[BEGIN Data provided]
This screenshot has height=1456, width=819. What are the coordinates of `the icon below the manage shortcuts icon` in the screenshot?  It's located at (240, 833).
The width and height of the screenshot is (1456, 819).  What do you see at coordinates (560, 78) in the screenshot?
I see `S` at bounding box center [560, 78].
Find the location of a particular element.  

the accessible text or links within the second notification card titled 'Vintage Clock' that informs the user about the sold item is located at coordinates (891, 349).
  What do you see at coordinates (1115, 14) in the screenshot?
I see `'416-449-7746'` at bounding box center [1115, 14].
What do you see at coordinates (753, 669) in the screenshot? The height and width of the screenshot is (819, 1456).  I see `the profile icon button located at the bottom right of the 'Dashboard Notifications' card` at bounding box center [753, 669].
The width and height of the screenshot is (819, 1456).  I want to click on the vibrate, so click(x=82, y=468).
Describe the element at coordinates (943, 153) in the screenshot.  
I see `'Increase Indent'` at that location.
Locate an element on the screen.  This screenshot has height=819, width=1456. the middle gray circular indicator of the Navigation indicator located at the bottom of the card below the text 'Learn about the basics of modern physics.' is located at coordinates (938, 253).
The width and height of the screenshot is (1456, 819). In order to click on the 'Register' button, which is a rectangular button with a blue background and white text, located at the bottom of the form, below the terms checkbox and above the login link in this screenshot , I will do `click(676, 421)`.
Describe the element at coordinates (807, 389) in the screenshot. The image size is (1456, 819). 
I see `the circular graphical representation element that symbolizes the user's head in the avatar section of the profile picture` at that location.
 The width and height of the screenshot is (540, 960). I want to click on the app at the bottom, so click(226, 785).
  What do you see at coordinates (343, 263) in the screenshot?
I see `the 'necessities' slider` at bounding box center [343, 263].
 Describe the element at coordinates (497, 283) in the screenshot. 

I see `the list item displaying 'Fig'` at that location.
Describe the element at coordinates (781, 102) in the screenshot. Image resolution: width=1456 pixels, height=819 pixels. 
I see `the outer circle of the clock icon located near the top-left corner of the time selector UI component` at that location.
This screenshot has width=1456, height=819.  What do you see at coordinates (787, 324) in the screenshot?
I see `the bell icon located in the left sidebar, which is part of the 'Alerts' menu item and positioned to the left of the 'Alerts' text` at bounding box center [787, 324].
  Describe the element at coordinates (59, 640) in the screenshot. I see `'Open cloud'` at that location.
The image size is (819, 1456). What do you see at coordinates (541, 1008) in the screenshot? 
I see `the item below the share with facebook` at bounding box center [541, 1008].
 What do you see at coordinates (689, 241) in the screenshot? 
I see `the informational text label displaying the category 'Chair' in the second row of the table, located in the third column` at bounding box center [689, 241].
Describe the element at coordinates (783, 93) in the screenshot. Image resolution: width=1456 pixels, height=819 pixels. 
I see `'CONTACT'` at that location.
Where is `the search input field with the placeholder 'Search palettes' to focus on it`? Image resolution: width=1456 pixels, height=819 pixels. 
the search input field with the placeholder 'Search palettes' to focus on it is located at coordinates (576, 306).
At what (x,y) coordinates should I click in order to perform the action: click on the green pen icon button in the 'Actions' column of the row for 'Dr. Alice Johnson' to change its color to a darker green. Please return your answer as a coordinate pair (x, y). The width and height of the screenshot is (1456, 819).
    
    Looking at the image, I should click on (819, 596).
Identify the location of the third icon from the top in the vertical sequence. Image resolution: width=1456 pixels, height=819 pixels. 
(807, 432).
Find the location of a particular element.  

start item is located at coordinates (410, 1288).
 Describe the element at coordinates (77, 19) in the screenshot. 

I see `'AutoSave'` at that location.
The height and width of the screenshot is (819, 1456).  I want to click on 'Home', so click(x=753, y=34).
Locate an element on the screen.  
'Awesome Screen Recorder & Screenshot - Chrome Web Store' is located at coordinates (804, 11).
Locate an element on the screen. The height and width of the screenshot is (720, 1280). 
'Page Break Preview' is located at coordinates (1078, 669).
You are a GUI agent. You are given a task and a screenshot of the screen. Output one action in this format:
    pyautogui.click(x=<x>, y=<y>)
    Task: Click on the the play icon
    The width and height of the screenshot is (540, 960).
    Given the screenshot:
[END Data provided]
Task objective |
Copy all of the rows above word for word, leaving nothing out and changing nothing.

Output |
This screenshot has height=1456, width=819. What are the coordinates of `the icon below the manage shortcuts icon` in the screenshot?  It's located at (240, 833).
The width and height of the screenshot is (1456, 819).  What do you see at coordinates (560, 78) in the screenshot?
I see `S` at bounding box center [560, 78].
Find the location of a particular element.  

the accessible text or links within the second notification card titled 'Vintage Clock' that informs the user about the sold item is located at coordinates (891, 349).
  What do you see at coordinates (1115, 14) in the screenshot?
I see `'416-449-7746'` at bounding box center [1115, 14].
What do you see at coordinates (753, 669) in the screenshot? The height and width of the screenshot is (819, 1456).  I see `the profile icon button located at the bottom right of the 'Dashboard Notifications' card` at bounding box center [753, 669].
The width and height of the screenshot is (819, 1456).  I want to click on the vibrate, so click(x=82, y=468).
Describe the element at coordinates (943, 153) in the screenshot.  
I see `'Increase Indent'` at that location.
Locate an element on the screen.  This screenshot has height=819, width=1456. the middle gray circular indicator of the Navigation indicator located at the bottom of the card below the text 'Learn about the basics of modern physics.' is located at coordinates (938, 253).
The width and height of the screenshot is (1456, 819). In order to click on the 'Register' button, which is a rectangular button with a blue background and white text, located at the bottom of the form, below the terms checkbox and above the login link in this screenshot , I will do `click(676, 421)`.
Describe the element at coordinates (807, 389) in the screenshot. The image size is (1456, 819). 
I see `the circular graphical representation element that symbolizes the user's head in the avatar section of the profile picture` at that location.
 The width and height of the screenshot is (540, 960). I want to click on the app at the bottom, so click(226, 785).
  What do you see at coordinates (343, 263) in the screenshot?
I see `the 'necessities' slider` at bounding box center [343, 263].
 Describe the element at coordinates (497, 283) in the screenshot. 

I see `the list item displaying 'Fig'` at that location.
Describe the element at coordinates (781, 102) in the screenshot. Image resolution: width=1456 pixels, height=819 pixels. 
I see `the outer circle of the clock icon located near the top-left corner of the time selector UI component` at that location.
This screenshot has width=1456, height=819.  What do you see at coordinates (787, 324) in the screenshot?
I see `the bell icon located in the left sidebar, which is part of the 'Alerts' menu item and positioned to the left of the 'Alerts' text` at bounding box center [787, 324].
  Describe the element at coordinates (59, 640) in the screenshot. I see `'Open cloud'` at that location.
The image size is (819, 1456). What do you see at coordinates (541, 1008) in the screenshot? 
I see `the item below the share with facebook` at bounding box center [541, 1008].
 What do you see at coordinates (689, 241) in the screenshot? 
I see `the informational text label displaying the category 'Chair' in the second row of the table, located in the third column` at bounding box center [689, 241].
Describe the element at coordinates (783, 93) in the screenshot. Image resolution: width=1456 pixels, height=819 pixels. 
I see `'CONTACT'` at that location.
Where is `the search input field with the placeholder 'Search palettes' to focus on it`? Image resolution: width=1456 pixels, height=819 pixels. 
the search input field with the placeholder 'Search palettes' to focus on it is located at coordinates (576, 306).
At what (x,y) coordinates should I click in order to perform the action: click on the green pen icon button in the 'Actions' column of the row for 'Dr. Alice Johnson' to change its color to a darker green. Please return your answer as a coordinate pair (x, y). The width and height of the screenshot is (1456, 819).
    
    Looking at the image, I should click on (819, 596).
Identify the location of the third icon from the top in the vertical sequence. Image resolution: width=1456 pixels, height=819 pixels. 
(807, 432).
Find the location of a particular element.  

start item is located at coordinates (410, 1288).
 Describe the element at coordinates (77, 19) in the screenshot. 

I see `'AutoSave'` at that location.
The height and width of the screenshot is (819, 1456).  I want to click on 'Home', so click(x=753, y=34).
Locate an element on the screen.  
'Awesome Screen Recorder & Screenshot - Chrome Web Store' is located at coordinates (804, 11).
Locate an element on the screen. The height and width of the screenshot is (720, 1280). 
'Page Break Preview' is located at coordinates (1078, 669).
You are a GUI agent. You are given a task and a screenshot of the screen. Output one action in this format:
    pyautogui.click(x=<x>, y=<y>)
    Task: Click on the the play icon
    The width and height of the screenshot is (540, 960).
    Given the screenshot:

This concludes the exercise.